I worked for DeVry for nearly 2 decades. I left of my own free will, and was fortunate to be able to do so. I feel for all who are tied to their unhappy employment without resources to quit--I was once one of you, and I know your pain. At the end, in the year of my strongest performance, I was able to quit with no golden parachute, just a clean and clear decision on my part that my employment with DeVry needed to end.
There were many years when I truly believed I was personally (and DeVry was institutionally) helping disenfranchised students. Trying to straddle the technical institute world, while laying claim to University status was a problem. DeVry was costly, and the career successes they claimed on behalf of their students were not demonstrable. Institutionally, it seemed DeVry admitted anything that breathed; there were astronomical attrition rates and consequent student-loan debt that captured the notice of the country (The Harkin report). DeVry failed to make appropriate adjustments to that report. They sneered at it; they believed they were immune from its implications. They continued to report insufficiently-documented employment successes; they continued to charge high tuition; and it wasn't until several cycles of declining enrollments that they began "right-sizing" and considering tuition adjustments. All, too late. The word was out, long out. And DeVry had recanted nothing.
8-week sessions trying to teach history, matters of abstract and critical thinking, literature, philosophy, political science, sociology, and art was woefully insufficient. Yet, some few students genuinely prospered from such inquiries. Most thought these courses utterly irrelevant to the careers they sought. And, writing and humanities courses were always harder than courses merely requiring a report of information or demonstrating a memorized process.
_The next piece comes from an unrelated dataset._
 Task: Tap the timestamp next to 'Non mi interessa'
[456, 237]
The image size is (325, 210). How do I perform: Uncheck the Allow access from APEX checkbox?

Humanities courses require higher-level critical thinking, research, and writing skills--skills in which most of DeVry's students are woefully deficient and are not given time to acquire--for such skills take deep time, not just a couple of quick sessions.
Evaluations, for which students had little to no context for judging, were like a wind sock up, down, everywhere. I was a genius, a bore; the class was marvelous, a waste of time....Students expected to be given every opportunity--translate, do-overs, late work after late work, excuse after excuse, negotiation after negotiation--to eke through--few could pass simply on their own merits. No administrative concession was made to teaching 30-40 online students versus 5 on-site students, where a great deal of hand-holding routinely occurs. Neither class size, nor the pedagogical differences in the online/on-site paradigms mattered, nor did the fact that online students submit evaluations so sparsely, nor did the fact that the evaluation instruments are so flawed. Nothing mattered but the capture of metrics, and metrics ruled. Any time my evaluations dipped below a 3.6, I felt my employment threatened. We were given mixed messages, "Don't worry about evaluations; we don't just look at the numbers." Yet, if you wanted to serve on certain committees, you could only do so if your evaluation score was 3.6 or above. A high-ranking official once told me (in the presence of others) that another high-ranking official had so many applications for promotion, s/he would "only look at those with a 3.6 or above" on their evaluations. So much for not looking at the metrics...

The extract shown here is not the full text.